El Salvador registra un crecimiento histórico en el número de micro y pequeñas empresas, consolidando uno de los períodos de mayor expansión del sector emprendedor en los últimos años, según datos expuestos por el presidente de la Comisión Nacional de la Micro y Pequeña Empresa (CONAMYPE), Paul Steiner.
De acuerdo con la institución, las tiendas de barrio han sido uno de los principales motores de este incremento. En 2018 se contabilizaban alrededor de 44,000 negocios de este tipo; para 2023 la cifra ascendió a 60,000, y al cierre de 2025 alcanzó cerca de 85,000 establecimientos activos, reflejando una expansión sostenida del tejido empresarial a nivel local.

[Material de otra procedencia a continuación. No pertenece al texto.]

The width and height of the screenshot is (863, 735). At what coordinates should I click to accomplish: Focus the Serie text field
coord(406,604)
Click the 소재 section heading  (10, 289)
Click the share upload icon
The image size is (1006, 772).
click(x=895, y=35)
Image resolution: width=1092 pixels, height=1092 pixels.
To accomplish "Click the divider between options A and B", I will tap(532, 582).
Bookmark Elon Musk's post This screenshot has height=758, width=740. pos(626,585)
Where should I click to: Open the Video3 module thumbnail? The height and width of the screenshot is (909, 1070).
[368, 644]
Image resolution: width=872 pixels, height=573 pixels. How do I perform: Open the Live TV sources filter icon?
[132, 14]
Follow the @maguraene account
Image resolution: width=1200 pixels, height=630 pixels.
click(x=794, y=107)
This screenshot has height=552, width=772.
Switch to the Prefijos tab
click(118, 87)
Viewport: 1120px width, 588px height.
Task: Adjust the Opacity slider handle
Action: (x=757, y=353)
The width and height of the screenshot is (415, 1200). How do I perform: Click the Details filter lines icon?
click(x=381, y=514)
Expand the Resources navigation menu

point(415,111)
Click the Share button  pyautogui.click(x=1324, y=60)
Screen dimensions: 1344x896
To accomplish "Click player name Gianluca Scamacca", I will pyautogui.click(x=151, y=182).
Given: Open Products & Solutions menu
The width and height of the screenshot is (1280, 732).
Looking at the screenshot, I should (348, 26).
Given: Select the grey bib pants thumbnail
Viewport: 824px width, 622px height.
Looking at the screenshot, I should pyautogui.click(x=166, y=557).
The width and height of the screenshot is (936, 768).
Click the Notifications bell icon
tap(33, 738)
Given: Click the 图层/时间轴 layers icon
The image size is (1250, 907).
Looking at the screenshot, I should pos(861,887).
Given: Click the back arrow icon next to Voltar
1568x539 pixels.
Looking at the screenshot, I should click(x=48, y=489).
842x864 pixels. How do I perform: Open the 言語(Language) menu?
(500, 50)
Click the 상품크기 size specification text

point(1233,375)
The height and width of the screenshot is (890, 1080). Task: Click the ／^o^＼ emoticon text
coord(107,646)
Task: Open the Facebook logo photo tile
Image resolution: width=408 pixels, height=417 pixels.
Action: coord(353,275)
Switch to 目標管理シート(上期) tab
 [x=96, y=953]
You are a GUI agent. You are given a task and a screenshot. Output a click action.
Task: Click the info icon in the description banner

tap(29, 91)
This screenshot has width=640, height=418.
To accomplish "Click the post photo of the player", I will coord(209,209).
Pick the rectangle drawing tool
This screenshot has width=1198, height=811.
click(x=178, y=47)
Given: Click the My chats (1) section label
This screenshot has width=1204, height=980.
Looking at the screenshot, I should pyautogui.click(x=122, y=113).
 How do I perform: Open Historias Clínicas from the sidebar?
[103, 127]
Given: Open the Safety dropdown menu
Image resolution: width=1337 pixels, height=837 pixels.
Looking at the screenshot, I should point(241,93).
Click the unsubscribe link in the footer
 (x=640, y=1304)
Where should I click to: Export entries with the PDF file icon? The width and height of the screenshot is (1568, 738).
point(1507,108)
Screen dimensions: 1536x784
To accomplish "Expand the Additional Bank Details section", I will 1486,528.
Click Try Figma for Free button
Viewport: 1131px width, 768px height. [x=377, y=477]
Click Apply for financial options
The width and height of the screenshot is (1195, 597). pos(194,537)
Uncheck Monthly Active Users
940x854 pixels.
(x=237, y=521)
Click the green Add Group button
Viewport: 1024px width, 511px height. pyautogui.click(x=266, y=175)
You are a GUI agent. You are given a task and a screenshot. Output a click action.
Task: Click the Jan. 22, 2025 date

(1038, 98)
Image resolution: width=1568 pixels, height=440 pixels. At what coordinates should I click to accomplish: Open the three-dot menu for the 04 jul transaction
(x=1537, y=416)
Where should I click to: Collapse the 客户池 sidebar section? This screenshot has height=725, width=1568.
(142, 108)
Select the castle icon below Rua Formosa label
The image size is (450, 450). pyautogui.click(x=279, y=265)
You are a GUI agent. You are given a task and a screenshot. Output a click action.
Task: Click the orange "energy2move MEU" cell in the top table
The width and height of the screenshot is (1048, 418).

Steiner explicó que este comportamiento responde a una mayor confianza para emprender, impulsada por condiciones de seguridad que han favorecido la inversión de ahorros familiares en pequeños negocios. En ese contexto, destacó que más personas están optando por abrir o formalizar microempresas, especialmente en el rubro comercial.
El crecimiento también se ha visto fortalecido por la integración de cadenas de abastecimiento más accesibles, como los Agromercados y la Central de Abastos, lo que ha permitido a las tiendas de barrio ofrecer productos a precios competitivos y ampliar su oferta hacia alimentos frescos y otros bienes de consumo.
CONAMYPE detalló además que la mayoría de estos negocios son microempresas y que una parte significativa es liderada por mujeres, lo que refleja el papel central del emprendimiento femenino en la economía local. Sin embargo, el acceso limitado al financiamiento continúa siendo uno de los principales retos del sector.
Para atender esta brecha, la institución impulsa programas de garantías parciales que facilitan el acceso a créditos a emprendedores que no cuentan con respaldo financiero suficiente, con el objetivo de continuar fortaleciendo la expansión de las micro y pequeñas empresas en el país.